Friday, April 14, 2006

Conservation

Specifically with respect to oil consumption.

It is always nice to hear people discussing conservation, but it often misses much of the point. I would love for every selfish jackass driving a Hummer or a Suburban or the like around town to stop (the 1% or less of SUV drivers who actually need such a vehicle are excluded...none of them drive Cadillac or Porsche or Lexus or probably Hummer). I would love if the feds would initiate a high gas guzzler tax for cars less than five years old or with values under $10k (reasons here). I would love it if people in this country would really, truly conserve. But we won't, and for myriad reasons, but the largest is that we don't really know what it means.

Gas prices are high, yes. Behemoth SUV's are partially responsible, yes. Gasoline demand is the reason demand is outpacing supply, maybe. The problem is that, while a fair amount of the oil use in this country is for gasoline, that is not all of it.
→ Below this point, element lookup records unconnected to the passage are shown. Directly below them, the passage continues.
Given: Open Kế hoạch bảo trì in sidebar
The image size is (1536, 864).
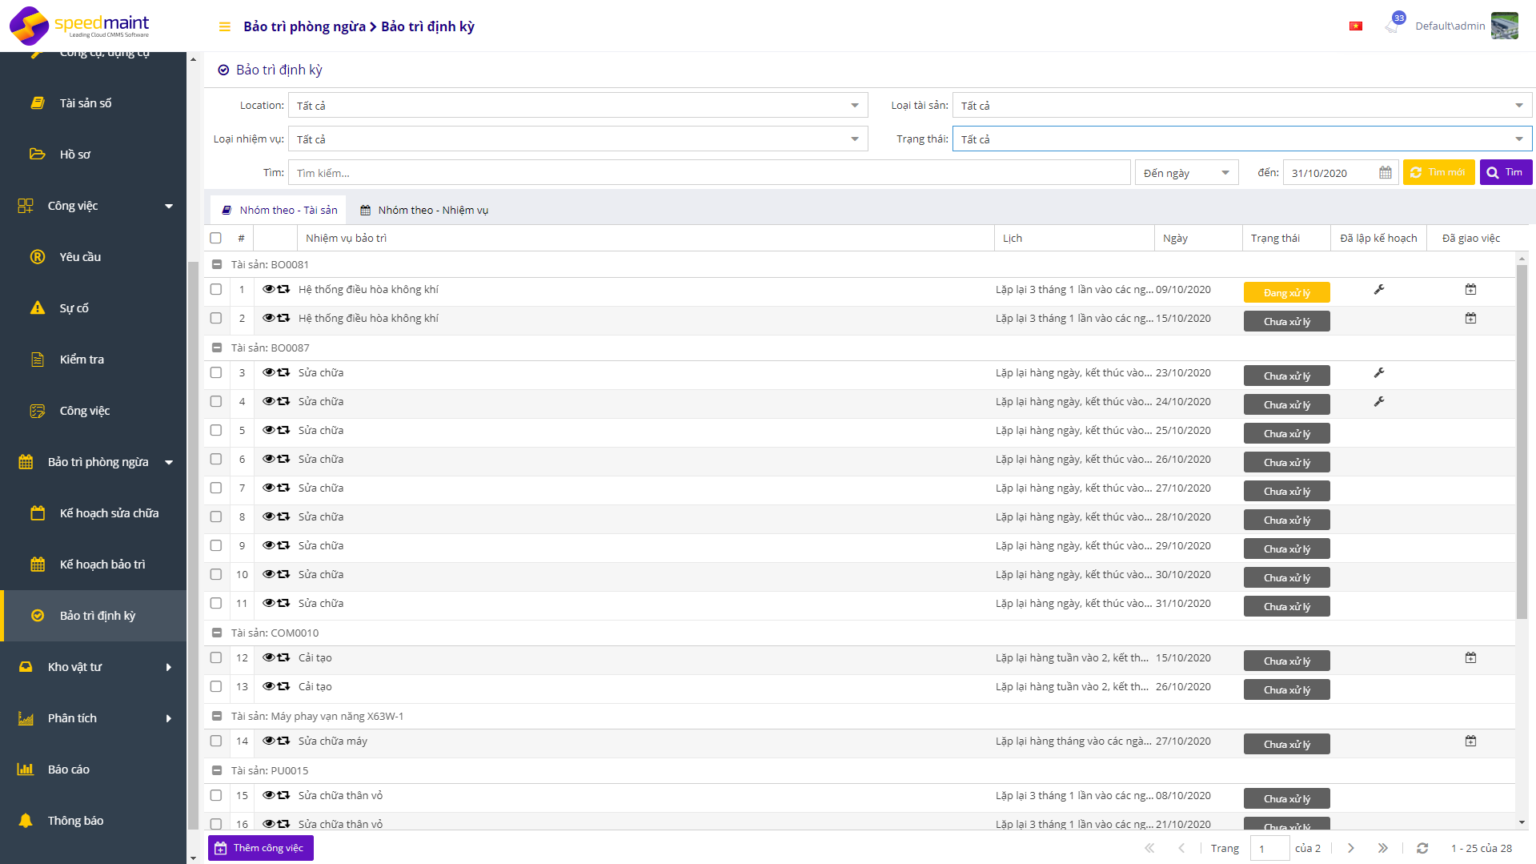Looking at the screenshot, I should click(x=101, y=564).
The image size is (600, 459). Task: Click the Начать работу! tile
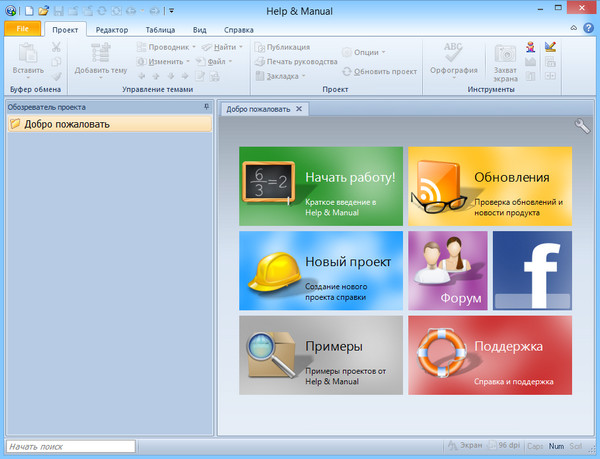click(321, 187)
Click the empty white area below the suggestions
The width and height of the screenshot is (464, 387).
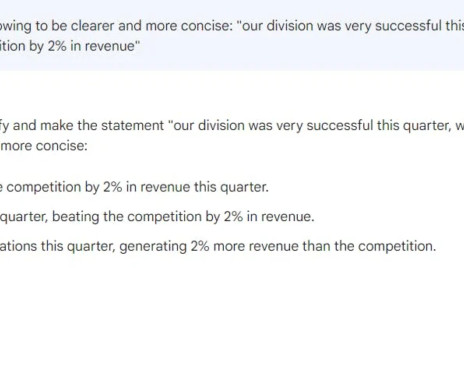tap(232, 320)
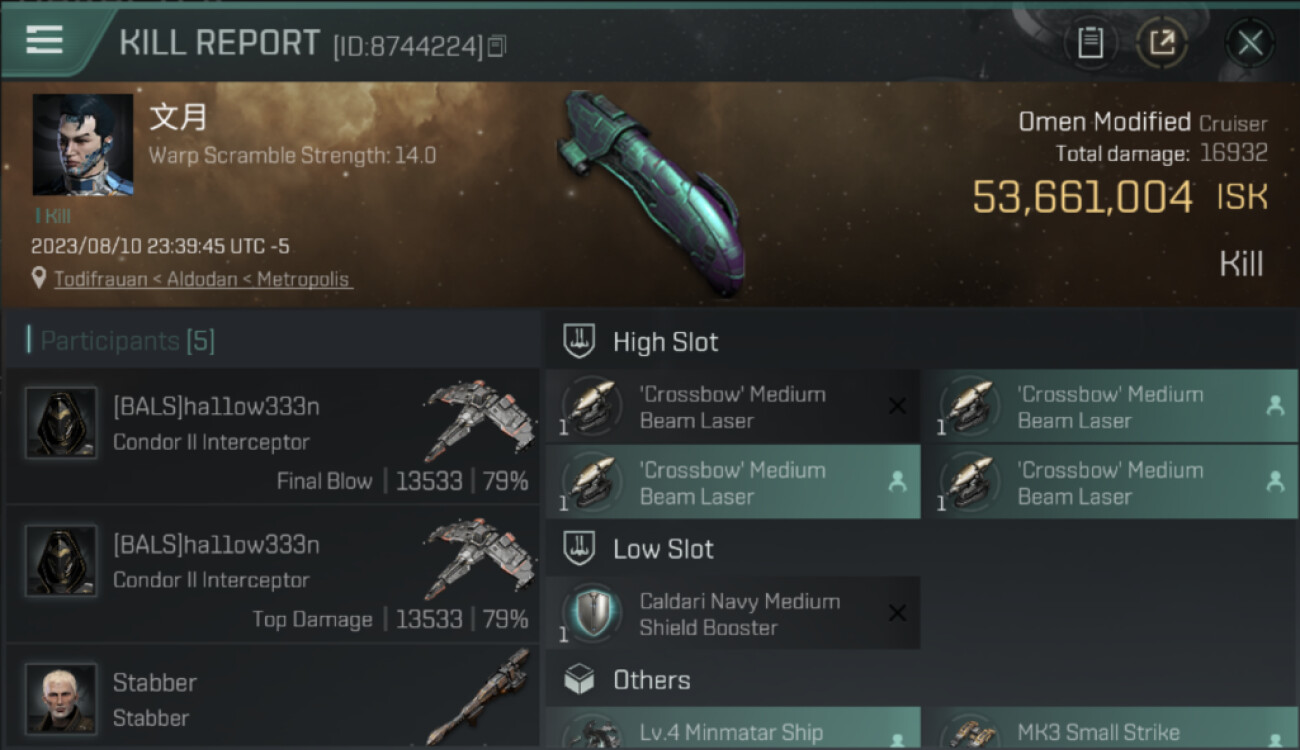Open the hamburger menu icon

[x=44, y=40]
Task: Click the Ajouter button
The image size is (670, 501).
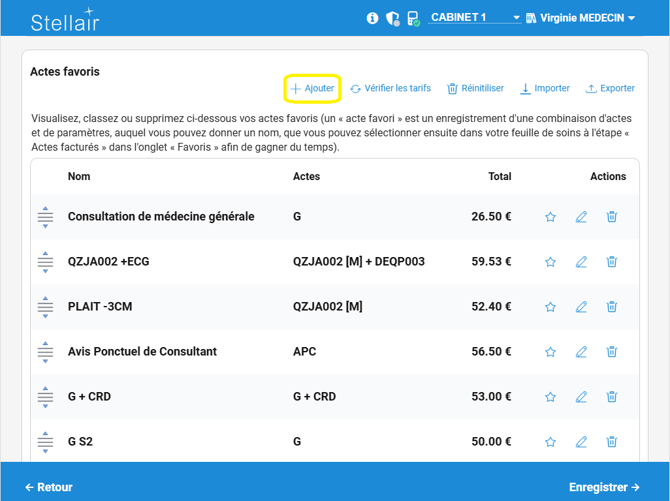Action: 312,88
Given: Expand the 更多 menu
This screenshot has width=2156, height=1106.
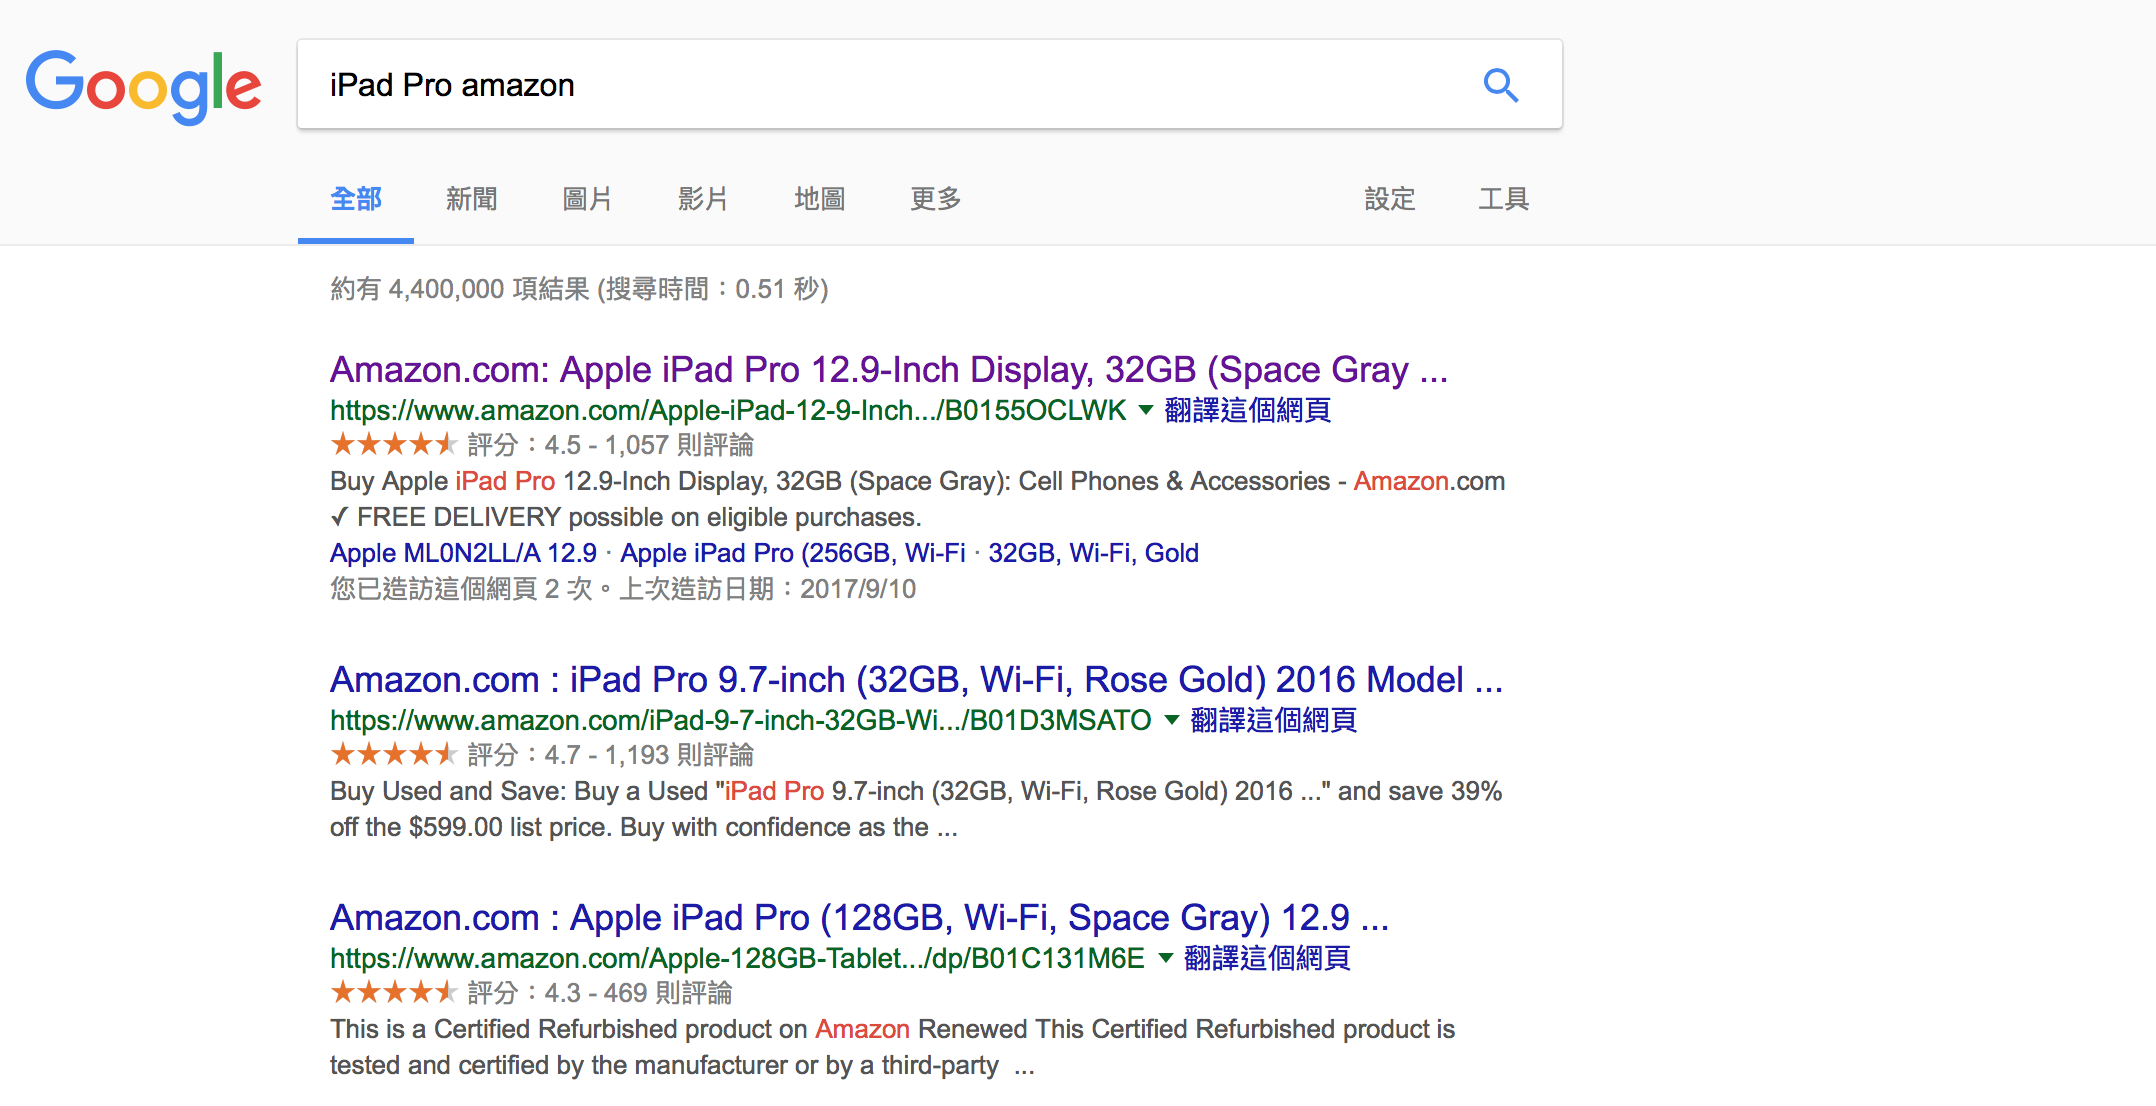Looking at the screenshot, I should point(935,199).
From homes that use oil for heat to the power generators in this country, the vast majority of which are fossil fuel generators (both coal and oil), to the various industries that require oil as a raw material for manufacture (plastics, chemical plants, ...), the dependence that this nation has on oil is enormous. True conservation will require far more than improving the average gas milage of automobiles. True conservation will not occur until we have no choice. The government can give us no choice by outlawing new and late model vehicles that don't get at least 25+ mpg. They can limit the amount of power/gas allowed per citizen in this country. They can, but they shouldn't.

Restrictions don't do a good job of accounting for need. Workarounds will always favor those with the means. Tax breaks/penalties do a better job of getting those with means to conserve more, but they tend to, again, favor wealthier individuals, and often go to those who would do such things anyway. In large cities subsidized public transit and use of tolls/taxes for driving on the streets could be good, but the latter will never happen, and the former is all but useless without it. I am a big fan of severe gas taxes (gas should cost a minimum of $3/gal), but they must be implimented nationwide, not just in Chicago, and it is a bad move politically, so it won't happen anyway. The only real fix is individual responsibility, and I weep for the future.

1 comment:

Michael L. Heien said...

Preach it brother! People need to be the change they want to see in the world. Conservation goes way beyond cars. Check this out - an average passenger airplane gets about 30 (maybe 40) mpg per passenger. Tell that to Tim Robbins as he jets between New York and LA - while yelling at middle america for not driving a Prius.